*COMPITO ASSEGNATO*
Nel testo citato sul PD, quali due persone hanno voltato le spalle a Veltroni?

*TESTO CITATO*
::::::::::

Il Vaticano e la Confindustria giocano a frammentare una rappresentanza politica unitaria della laicità e del mondo del lavoro.

di Andrea Ermano

Giunti al punto in cui siamo, l’ultima cosa di cui si sentiva l’esigenza era il deflagrare delle contraddizioni interne al PD. Contraddizioni che vengono da lontano. Grosse, crasse, evidenti. Ma meglio sarebbe se non esplodessero adesso.

E invece è proprio ciò che si è temuto con la ridiscesa in campo di Veltroni. Lui nega di avere detto al suo partito che ci vuole “un papa straniero”, con buona pace delle primarie e degli statuti secondo cui il leader è Bersani in quanto segretario nazionale emerso da un vasta consultazione.

Veltroni ha raccolto stavolta una ben scarsa degnazione. Gli hanno voltato le spalle persino la “sua” direttrice dell’Unità, Concita de Gregorio, e il vecchio mentore, Reichlin, che – “sorpreso, preoccupato, allibito” – ha stigmatizzato “la vanità e l'inconcludenza… delle polemiche che lacerano la sinistra”.

::::::::::

*VOCI FORNITE*
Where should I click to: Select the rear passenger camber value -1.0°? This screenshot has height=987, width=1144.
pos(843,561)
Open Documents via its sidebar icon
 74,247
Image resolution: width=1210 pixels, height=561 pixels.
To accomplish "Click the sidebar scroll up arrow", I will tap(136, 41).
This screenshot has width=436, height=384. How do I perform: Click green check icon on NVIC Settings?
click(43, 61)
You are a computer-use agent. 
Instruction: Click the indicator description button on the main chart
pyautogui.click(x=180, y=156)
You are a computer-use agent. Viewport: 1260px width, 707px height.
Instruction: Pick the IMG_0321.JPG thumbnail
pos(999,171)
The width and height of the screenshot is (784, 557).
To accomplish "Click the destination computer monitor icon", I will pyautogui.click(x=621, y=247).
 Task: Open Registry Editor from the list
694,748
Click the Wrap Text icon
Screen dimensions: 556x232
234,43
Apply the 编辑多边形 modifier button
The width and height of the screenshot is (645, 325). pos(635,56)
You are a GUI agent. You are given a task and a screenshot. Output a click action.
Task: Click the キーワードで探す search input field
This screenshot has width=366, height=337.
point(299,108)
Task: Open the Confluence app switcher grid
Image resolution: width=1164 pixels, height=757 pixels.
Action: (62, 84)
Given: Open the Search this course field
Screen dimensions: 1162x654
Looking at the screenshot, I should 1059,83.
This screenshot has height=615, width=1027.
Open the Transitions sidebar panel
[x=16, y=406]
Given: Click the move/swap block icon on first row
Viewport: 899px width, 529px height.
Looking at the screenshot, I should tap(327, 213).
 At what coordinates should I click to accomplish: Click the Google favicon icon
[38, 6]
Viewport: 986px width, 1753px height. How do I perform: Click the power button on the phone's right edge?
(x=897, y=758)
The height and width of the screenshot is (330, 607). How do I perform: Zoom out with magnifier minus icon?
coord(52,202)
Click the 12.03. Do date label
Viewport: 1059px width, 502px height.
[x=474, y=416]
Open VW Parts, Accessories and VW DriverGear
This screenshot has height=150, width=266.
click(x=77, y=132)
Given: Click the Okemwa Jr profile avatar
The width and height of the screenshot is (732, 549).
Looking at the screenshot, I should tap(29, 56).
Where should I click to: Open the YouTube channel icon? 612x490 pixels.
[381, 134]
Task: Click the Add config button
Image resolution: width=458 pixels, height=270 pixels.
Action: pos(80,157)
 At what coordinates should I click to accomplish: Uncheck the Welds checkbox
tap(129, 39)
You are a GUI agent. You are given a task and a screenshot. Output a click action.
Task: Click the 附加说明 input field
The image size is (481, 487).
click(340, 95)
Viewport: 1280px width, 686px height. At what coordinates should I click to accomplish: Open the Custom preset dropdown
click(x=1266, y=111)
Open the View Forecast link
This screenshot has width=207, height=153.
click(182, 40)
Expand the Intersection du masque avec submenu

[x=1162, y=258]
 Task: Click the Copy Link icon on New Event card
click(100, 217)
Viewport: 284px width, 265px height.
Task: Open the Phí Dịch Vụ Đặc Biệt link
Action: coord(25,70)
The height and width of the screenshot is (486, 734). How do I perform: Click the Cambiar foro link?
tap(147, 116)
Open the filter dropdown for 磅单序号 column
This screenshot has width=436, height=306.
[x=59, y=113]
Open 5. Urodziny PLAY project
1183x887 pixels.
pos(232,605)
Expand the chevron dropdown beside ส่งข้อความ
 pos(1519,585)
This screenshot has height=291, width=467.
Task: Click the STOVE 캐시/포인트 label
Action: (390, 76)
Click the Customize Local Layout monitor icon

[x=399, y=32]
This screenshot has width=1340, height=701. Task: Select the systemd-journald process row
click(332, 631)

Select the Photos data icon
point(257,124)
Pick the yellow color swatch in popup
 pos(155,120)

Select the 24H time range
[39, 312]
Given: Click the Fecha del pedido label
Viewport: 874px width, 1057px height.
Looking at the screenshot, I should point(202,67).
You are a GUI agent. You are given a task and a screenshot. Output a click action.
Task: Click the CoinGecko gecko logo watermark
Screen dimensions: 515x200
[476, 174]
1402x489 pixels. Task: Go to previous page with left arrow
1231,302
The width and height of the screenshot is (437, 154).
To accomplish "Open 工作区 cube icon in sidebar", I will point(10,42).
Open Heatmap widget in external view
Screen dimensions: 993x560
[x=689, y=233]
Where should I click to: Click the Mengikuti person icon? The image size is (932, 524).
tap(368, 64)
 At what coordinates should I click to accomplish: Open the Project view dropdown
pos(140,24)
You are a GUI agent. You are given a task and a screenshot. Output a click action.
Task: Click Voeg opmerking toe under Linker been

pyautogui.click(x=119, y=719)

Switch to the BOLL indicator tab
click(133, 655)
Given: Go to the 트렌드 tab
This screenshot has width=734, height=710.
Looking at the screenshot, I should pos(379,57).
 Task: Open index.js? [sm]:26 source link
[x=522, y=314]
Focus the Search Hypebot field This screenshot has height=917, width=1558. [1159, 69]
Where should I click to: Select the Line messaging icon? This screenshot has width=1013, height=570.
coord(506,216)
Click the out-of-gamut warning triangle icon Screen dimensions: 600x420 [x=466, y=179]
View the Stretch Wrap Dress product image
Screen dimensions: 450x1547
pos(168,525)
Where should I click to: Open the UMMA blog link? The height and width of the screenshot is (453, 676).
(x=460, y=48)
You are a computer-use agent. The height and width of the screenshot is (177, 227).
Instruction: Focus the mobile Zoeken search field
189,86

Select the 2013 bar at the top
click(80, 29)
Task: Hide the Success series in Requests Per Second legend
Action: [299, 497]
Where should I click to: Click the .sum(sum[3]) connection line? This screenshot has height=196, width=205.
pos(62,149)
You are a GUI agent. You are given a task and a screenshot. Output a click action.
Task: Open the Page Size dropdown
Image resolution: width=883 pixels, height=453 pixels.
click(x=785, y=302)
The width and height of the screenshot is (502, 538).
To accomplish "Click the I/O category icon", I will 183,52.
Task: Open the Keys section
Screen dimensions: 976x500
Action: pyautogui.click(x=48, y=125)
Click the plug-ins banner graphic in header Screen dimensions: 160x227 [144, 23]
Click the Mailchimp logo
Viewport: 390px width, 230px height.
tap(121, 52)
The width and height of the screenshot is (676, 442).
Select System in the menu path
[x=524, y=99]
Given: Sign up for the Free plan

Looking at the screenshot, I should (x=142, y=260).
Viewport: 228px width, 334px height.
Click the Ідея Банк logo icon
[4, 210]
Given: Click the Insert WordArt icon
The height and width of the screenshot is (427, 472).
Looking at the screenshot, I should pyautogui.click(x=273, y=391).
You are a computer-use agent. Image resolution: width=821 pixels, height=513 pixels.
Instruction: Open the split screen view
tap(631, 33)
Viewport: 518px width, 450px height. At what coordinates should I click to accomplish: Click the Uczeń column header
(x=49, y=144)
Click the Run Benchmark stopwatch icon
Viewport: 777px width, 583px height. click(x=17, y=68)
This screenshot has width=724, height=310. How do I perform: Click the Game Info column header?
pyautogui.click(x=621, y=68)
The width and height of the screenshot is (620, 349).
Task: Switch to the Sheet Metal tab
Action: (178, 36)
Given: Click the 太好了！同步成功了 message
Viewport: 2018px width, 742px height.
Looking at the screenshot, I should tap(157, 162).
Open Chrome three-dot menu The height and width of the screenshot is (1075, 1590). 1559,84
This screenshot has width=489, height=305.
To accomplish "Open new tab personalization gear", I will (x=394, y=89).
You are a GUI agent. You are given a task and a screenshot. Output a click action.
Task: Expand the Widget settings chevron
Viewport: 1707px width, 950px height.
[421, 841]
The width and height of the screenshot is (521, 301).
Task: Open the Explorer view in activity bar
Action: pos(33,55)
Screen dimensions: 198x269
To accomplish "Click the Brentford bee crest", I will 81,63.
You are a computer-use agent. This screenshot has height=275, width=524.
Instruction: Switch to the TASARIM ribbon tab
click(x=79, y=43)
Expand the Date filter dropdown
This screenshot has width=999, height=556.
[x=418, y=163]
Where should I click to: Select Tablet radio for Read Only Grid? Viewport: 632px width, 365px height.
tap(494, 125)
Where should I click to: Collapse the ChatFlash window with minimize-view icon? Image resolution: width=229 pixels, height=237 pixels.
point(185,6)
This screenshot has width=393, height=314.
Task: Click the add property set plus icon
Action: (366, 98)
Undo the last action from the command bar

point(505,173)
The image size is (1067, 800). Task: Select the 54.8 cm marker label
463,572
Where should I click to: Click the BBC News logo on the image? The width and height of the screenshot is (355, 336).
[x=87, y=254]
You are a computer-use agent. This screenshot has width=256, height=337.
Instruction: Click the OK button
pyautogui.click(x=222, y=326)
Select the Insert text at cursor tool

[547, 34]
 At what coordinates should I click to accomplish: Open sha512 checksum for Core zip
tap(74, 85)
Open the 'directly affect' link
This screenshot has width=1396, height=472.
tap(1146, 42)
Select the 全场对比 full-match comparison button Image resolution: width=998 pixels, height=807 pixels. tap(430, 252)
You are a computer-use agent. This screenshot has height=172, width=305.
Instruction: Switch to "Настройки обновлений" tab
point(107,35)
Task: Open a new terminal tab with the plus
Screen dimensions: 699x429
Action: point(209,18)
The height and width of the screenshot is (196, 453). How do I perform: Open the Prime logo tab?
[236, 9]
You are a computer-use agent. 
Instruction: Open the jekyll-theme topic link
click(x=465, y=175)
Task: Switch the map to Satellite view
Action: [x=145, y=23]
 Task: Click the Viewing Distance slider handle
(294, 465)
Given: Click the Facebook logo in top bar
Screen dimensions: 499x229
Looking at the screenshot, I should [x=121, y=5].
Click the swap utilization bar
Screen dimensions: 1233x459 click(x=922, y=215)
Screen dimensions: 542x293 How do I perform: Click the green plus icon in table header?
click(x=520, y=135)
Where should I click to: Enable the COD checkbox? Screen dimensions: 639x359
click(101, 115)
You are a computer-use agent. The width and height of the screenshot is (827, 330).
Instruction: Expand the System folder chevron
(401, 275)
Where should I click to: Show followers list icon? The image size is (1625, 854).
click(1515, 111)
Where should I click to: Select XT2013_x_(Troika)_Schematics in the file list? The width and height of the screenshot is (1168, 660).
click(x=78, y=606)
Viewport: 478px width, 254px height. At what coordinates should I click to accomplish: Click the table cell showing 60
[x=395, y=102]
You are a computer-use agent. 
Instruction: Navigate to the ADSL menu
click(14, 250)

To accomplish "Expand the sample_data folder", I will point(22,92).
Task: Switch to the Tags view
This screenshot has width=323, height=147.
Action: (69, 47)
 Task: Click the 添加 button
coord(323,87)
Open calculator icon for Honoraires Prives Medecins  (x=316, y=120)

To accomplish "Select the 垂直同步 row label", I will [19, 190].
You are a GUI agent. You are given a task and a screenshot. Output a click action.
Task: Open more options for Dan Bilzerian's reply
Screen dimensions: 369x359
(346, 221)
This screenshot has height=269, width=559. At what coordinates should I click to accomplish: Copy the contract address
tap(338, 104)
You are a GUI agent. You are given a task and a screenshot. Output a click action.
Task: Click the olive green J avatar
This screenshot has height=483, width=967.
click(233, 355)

::::::::::

*RISULTATO*
Concita de Gregorio, direttrice dell'Unità, e il suo vecchio mentore Reichlin.